- WORK ITEM -
Where the line containing "Task: Show recent apps with three-bar button" appears in the records below, begin there and output each line verbatim through the last line.

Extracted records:
___
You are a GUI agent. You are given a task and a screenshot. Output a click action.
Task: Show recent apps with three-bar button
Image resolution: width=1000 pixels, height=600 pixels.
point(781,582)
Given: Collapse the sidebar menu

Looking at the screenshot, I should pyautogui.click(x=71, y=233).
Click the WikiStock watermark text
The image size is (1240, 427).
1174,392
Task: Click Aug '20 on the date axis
___
- OUTPUT OF THE TASK -
Task: Show recent apps with three-bar button
Image resolution: width=1000 pixels, height=600 pixels.
point(781,582)
Given: Collapse the sidebar menu

Looking at the screenshot, I should pyautogui.click(x=71, y=233).
Click the WikiStock watermark text
The image size is (1240, 427).
1174,392
Task: Click Aug '20 on the date axis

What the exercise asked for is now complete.